§ Collected data:
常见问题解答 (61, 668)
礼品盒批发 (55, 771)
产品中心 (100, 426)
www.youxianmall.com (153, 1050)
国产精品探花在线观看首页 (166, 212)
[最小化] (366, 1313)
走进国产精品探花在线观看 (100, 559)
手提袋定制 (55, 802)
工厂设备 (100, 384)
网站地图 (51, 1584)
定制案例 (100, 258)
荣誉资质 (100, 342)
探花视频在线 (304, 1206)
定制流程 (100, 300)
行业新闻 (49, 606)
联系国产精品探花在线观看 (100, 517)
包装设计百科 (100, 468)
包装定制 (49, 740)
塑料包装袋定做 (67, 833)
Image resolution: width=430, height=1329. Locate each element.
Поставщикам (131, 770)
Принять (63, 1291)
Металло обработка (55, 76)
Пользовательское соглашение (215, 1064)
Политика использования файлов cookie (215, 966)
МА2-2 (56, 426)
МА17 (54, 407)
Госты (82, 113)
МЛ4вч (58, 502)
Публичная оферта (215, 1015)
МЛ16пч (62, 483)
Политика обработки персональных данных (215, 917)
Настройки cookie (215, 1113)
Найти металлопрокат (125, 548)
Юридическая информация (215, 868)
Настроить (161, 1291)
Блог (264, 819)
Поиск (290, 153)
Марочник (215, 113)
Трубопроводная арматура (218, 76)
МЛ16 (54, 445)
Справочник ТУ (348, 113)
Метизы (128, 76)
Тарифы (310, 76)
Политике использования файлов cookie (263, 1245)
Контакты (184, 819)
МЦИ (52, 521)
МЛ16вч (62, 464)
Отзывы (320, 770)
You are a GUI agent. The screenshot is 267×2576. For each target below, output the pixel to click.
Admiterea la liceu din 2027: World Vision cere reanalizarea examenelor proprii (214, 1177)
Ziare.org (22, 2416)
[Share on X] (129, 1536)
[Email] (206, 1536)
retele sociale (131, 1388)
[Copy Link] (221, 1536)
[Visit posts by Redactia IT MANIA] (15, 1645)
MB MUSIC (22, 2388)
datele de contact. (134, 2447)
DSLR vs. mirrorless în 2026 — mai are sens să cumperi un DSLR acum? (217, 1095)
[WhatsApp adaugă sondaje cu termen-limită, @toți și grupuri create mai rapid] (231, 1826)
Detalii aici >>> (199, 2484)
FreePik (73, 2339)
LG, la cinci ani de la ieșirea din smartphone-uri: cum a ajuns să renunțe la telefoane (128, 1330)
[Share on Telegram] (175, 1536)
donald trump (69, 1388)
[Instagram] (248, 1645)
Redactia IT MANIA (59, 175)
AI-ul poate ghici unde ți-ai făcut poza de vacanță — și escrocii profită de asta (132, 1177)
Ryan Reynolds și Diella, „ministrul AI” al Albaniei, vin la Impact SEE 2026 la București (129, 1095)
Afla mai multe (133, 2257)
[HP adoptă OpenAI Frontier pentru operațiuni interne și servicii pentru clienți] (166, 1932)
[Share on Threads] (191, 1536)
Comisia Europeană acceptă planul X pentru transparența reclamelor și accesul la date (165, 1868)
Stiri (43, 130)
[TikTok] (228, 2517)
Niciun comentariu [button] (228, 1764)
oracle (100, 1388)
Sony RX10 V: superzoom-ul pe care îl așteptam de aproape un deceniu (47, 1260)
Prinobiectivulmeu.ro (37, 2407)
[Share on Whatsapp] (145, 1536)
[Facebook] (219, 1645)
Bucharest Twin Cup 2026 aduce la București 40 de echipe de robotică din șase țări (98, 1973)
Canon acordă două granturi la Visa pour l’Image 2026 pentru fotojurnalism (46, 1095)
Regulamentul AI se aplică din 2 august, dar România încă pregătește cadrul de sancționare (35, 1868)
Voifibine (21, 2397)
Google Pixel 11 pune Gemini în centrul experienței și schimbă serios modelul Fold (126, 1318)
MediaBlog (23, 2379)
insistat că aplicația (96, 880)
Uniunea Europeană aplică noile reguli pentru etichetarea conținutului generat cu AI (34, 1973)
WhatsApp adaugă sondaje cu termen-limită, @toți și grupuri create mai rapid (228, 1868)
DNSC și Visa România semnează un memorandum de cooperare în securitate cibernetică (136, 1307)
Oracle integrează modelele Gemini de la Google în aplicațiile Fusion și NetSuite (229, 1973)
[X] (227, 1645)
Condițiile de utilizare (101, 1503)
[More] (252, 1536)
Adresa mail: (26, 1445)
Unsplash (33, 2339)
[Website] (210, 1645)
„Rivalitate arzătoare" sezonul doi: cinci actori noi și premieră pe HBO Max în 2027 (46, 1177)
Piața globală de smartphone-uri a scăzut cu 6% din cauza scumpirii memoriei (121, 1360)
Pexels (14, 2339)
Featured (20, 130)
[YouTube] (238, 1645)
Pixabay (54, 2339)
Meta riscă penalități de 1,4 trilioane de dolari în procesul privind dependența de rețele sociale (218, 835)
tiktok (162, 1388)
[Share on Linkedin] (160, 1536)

§ Task statement:
Please give an exact copy of the entries above, from the line with "FreePik (73, 2339)" down to the line with "[Facebook] (219, 1645)", inclusive, and nothing else.

§ Written solution:
FreePik (73, 2339)
LG, la cinci ani de la ieșirea din smartphone-uri: cum a ajuns să renunțe la telefoane (128, 1330)
[Share on Telegram] (175, 1536)
donald trump (69, 1388)
[Instagram] (248, 1645)
Redactia IT MANIA (59, 175)
AI-ul poate ghici unde ți-ai făcut poza de vacanță — și escrocii profită de asta (132, 1177)
Ryan Reynolds și Diella, „ministrul AI” al Albaniei, vin la Impact SEE 2026 la București (129, 1095)
Afla mai multe (133, 2257)
[HP adoptă OpenAI Frontier pentru operațiuni interne și servicii pentru clienți] (166, 1932)
[Share on Threads] (191, 1536)
Comisia Europeană acceptă planul X pentru transparența reclamelor și accesul la date (165, 1868)
Stiri (43, 130)
[TikTok] (228, 2517)
Niciun comentariu [button] (228, 1764)
oracle (100, 1388)
Sony RX10 V: superzoom-ul pe care îl așteptam de aproape un deceniu (47, 1260)
Prinobiectivulmeu.ro (37, 2407)
[Share on Whatsapp] (145, 1536)
[Facebook] (219, 1645)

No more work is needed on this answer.